All eyes will be on Longchamp for the Prix de l'Arc de Triomphe on Sunday. Our tipster Tony Calvin is monitoring the Parisian weather forecast and has added another bet to his antepost picks...
"I may be getting rather ahead of myself here – these forecasts often bite you on the a*se, as previously stated – but will Enable even run if the ground turns heavy?"
Weather forecasts. Discuss.
We all know they are an inexact science - and different weather sites can somehow come up with wildly differing forecasts for the following day - but just how frustrating are they for racing professionals and punters alike?
The answer is very.
Which weather forecast to believe?
They were brought into sharp focus last Thursday afternoon when everyone, not least trainers, will have been looking how much rain that Newmarket was set to get before racing on Friday afternoon.
One site reckoned the course was going to get 33mm+, which was would have basically turned the ground soft-cum-heavy, but it only got 3mm and, with a gale the order of the day, some time and going analysts believe that racing actually took place on firm ground on Friday, even allowing for the tailwind.
The predicted wet weather didn't materialize on Saturday either, and Majestic Dawn ended up breaking the course record in the Cambridgeshire (on the somewhat questionable, it seems, official going description of good ground).
Why am I stating the bleedin' obvious as regards weather forecasts?
Because we could be looking at a heavy ground Arc next Sunday if we believe what we read.
Very soft ground at Longchamp
The current going at Longchamp is now very soft after 19mm on Sunday, and from Thursday this week it is set to be very wet - Friday is looking an ideal day for Le Trench Coat - so I reckon it could be all change in the market, with Enable set to overtake Love in the betting sooner rather than later.
When I did an ante-post piece on the Arc a fortnight ago, I argued the top two in the market were underpriced and Sottsass was the value at 20/1+, and nothing has changed with the prospect of deep ground on Sunday.
In fact, that opinion has hardened, as the ground is set to soften.
All of a sudden, the girls look very beatable, and I sense the layers could sniff an opportunity with every drop that falls in the French capital.

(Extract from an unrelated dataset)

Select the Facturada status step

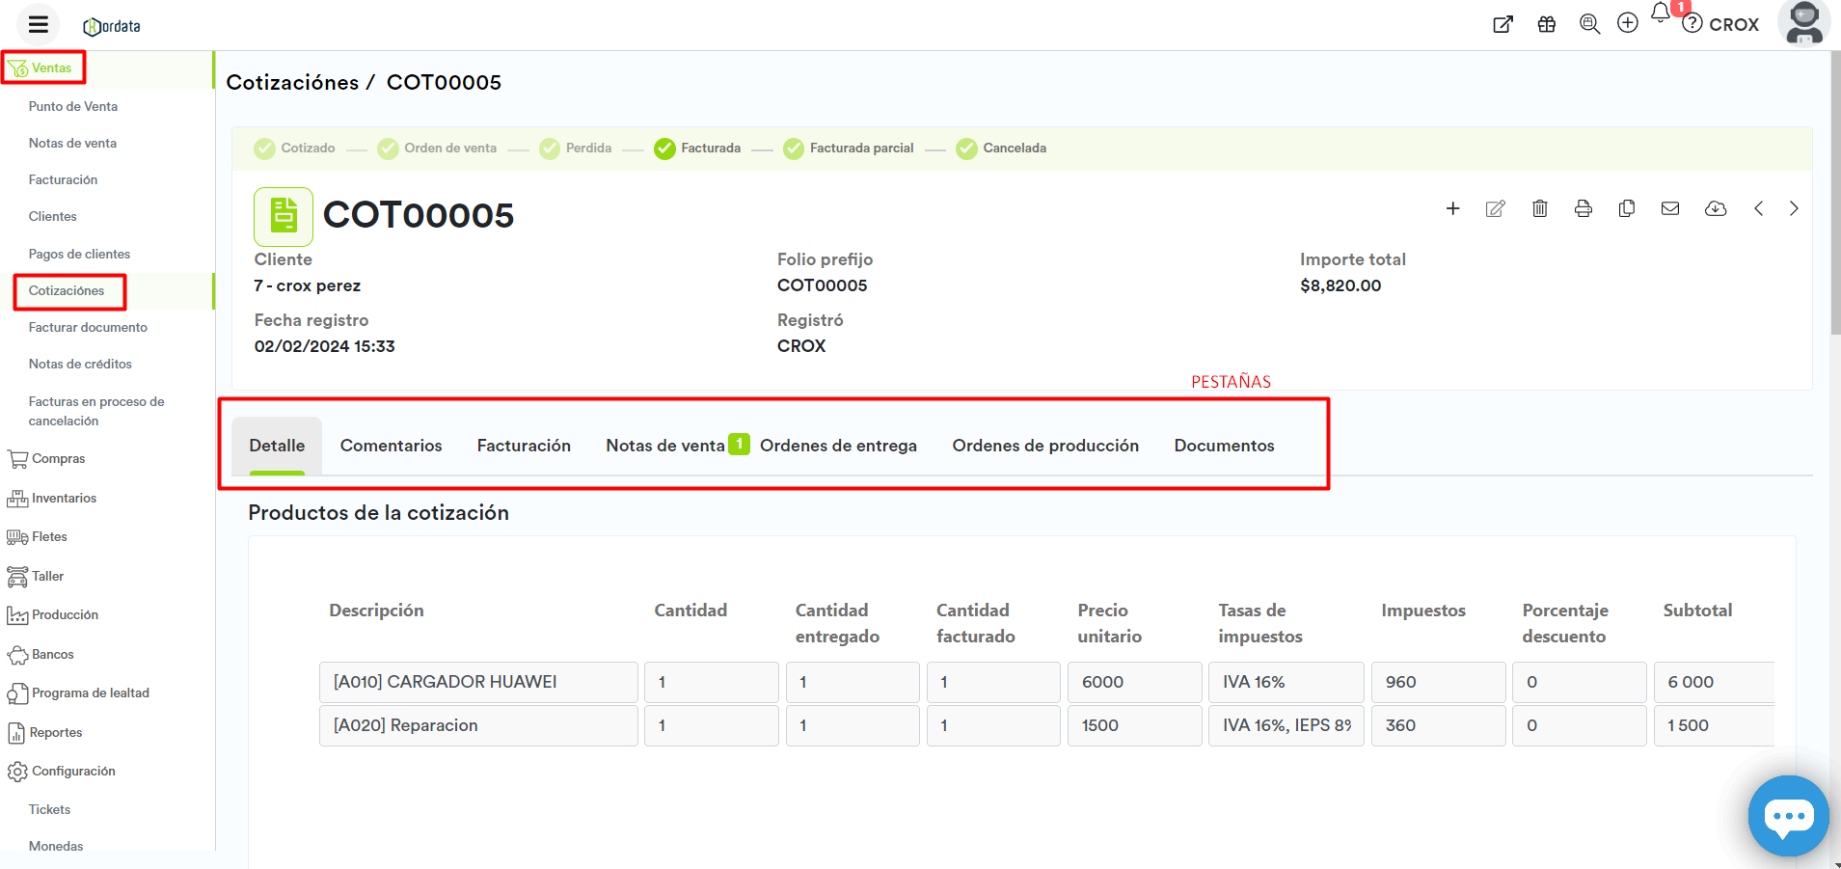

However, one firm was offering just 11/8 Love and 15/8 Enable on Sunday afternoon (they have lengthened them to 15/8 and 5/2 now, to be fair), so they clearly didn't want to lay them at all!
I think Enable would prefer better ground than seems likely (well, that's the current guess) at the moment, though her record tells you that she remains highly capable with plenty of dig.
Indeed, you can argue her premier performance came on soft ground when winning this race in 2017, though more testing conditions could have contributed to her defeat in her hat-trick bid last year, I guess.
Her age and unconvincing profile this year concern me more about her winning prospects - I personally think she has yet to run within 7lb or her best, perhaps even more - but the forecast must be an even bigger headache for connections of Love.
The camp have consistently labelled her as a good ground horse this season - with a preference for it quicker - and that no doubt has the basis in the fact that she was beaten in all three of her starts on going easier than good in her two-year-old days.
We know how favoured she is by the age and sex allowance, and her Yorkshire Oaks defeat of Alpinista was given a boost when the runner-up should have won the Group 3 at Newmarket last week - I have no idea how anybody could watch that race and not conclude Alpinista would have won with a better passage/ride, but apparently some did - but the ground is a big black cloud hanging over her chestnut head.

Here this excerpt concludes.